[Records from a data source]
_____
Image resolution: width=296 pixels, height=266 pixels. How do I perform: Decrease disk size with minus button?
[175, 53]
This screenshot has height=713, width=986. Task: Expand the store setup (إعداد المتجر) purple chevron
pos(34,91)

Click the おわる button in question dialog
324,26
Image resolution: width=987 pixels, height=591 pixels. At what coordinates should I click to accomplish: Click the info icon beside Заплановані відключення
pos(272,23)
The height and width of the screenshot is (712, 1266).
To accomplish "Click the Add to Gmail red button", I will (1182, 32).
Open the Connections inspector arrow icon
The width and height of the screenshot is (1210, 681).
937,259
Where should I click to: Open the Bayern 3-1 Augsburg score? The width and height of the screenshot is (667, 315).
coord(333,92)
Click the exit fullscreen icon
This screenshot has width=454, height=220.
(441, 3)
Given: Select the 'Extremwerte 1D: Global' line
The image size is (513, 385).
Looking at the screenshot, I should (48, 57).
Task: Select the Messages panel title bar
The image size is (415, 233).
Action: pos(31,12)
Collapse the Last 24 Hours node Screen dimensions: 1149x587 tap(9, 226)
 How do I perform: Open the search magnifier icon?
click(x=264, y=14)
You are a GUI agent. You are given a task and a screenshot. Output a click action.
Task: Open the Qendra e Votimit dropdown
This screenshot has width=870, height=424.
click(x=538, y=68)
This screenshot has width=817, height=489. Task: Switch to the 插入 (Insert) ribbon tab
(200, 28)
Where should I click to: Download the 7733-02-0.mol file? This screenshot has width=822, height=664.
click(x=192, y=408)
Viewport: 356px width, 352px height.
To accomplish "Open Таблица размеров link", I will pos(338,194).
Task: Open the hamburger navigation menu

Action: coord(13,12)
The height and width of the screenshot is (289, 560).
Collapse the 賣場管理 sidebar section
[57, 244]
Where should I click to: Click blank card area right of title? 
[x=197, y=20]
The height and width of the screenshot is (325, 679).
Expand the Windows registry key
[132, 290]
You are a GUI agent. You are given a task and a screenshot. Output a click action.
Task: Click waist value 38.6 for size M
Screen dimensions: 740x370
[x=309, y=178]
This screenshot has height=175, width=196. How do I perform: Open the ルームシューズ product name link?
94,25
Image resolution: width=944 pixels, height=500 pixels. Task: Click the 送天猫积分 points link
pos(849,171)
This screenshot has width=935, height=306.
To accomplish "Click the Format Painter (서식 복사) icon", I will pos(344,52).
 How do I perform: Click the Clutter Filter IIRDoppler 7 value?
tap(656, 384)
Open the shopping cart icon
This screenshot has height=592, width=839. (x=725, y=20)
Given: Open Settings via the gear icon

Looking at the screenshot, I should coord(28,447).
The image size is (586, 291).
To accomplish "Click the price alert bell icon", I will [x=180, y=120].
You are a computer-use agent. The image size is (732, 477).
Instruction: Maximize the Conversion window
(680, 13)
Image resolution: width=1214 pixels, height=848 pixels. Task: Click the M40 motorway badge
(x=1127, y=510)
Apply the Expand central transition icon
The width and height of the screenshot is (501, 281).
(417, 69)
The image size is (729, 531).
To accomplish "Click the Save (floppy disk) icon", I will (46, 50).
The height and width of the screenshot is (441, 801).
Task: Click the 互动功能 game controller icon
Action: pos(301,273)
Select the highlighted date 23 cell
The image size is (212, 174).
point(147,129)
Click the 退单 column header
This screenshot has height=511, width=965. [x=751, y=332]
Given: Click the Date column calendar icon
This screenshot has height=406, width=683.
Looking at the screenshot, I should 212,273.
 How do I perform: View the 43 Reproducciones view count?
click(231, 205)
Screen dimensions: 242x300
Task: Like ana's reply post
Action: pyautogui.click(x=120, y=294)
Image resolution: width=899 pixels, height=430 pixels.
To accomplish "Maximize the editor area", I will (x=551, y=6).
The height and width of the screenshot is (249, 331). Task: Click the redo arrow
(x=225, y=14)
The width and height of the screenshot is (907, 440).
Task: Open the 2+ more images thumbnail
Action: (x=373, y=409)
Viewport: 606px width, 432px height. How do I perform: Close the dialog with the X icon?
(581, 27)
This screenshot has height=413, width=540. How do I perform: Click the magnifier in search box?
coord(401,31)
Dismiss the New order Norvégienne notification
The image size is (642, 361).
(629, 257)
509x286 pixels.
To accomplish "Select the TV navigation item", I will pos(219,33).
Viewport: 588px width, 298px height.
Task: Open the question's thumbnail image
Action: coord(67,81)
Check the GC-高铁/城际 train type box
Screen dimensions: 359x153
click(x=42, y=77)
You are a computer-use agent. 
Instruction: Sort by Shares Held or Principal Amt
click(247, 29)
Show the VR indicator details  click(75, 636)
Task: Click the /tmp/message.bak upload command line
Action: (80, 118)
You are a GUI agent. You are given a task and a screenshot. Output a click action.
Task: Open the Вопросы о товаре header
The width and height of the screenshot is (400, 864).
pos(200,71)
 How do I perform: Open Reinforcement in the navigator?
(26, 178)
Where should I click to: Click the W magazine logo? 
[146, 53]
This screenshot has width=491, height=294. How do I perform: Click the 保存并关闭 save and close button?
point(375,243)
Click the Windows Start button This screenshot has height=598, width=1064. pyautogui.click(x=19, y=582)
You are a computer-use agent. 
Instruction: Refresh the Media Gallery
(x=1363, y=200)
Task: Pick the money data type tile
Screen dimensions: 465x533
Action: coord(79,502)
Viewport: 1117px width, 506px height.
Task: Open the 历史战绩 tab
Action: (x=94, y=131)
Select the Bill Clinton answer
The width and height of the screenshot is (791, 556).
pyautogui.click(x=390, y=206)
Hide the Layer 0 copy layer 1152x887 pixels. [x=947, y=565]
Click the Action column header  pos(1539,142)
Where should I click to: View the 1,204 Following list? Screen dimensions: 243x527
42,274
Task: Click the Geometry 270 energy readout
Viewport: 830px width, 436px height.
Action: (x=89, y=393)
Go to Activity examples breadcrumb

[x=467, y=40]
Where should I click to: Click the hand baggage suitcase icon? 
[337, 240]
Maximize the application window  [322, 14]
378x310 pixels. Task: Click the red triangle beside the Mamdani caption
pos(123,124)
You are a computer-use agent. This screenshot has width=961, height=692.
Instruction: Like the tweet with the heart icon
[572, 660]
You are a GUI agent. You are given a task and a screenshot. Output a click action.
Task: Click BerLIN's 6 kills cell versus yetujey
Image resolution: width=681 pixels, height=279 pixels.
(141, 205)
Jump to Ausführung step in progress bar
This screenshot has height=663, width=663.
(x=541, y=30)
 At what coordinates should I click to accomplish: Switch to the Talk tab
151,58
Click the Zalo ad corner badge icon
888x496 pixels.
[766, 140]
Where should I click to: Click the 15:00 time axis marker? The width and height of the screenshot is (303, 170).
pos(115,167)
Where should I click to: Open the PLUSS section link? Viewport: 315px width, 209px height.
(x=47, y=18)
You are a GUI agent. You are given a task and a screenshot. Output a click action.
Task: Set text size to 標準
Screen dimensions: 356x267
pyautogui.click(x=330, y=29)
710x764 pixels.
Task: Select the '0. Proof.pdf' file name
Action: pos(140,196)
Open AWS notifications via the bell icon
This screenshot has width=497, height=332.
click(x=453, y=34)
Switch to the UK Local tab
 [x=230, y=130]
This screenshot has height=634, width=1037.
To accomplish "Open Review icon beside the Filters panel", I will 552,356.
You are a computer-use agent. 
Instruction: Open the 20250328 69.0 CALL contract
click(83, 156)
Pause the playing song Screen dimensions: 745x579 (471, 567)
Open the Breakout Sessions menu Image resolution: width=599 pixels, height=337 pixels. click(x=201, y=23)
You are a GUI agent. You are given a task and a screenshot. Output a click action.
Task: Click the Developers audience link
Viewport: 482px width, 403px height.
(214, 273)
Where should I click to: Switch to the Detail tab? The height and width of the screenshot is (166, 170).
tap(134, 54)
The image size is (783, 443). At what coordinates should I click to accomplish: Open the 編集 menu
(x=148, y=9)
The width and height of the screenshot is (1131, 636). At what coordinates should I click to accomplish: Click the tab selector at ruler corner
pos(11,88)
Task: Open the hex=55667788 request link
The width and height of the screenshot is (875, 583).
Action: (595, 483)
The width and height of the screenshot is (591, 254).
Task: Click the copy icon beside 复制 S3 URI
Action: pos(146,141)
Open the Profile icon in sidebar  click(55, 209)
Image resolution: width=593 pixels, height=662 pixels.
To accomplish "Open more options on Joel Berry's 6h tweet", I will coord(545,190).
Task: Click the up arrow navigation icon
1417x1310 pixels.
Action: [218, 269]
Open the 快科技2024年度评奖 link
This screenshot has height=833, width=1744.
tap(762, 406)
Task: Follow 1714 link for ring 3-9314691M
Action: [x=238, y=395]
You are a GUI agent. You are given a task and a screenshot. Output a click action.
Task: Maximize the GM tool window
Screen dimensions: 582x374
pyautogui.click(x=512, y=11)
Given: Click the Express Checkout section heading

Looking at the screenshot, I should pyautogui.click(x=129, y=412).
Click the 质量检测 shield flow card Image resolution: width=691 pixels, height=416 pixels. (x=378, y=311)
_____
Using the data above, reproduce exactly the lines between those holding "Where should I click to: Open the Bayern" and "Task: Select the Messages panel title bar", inclusive, and no others.

- **Output below**
Where should I click to: Open the Bayern 3-1 Augsburg score? The width and height of the screenshot is (667, 315).
coord(333,92)
Click the exit fullscreen icon
This screenshot has width=454, height=220.
(441, 3)
Given: Select the 'Extremwerte 1D: Global' line
The image size is (513, 385).
Looking at the screenshot, I should (48, 57).
Task: Select the Messages panel title bar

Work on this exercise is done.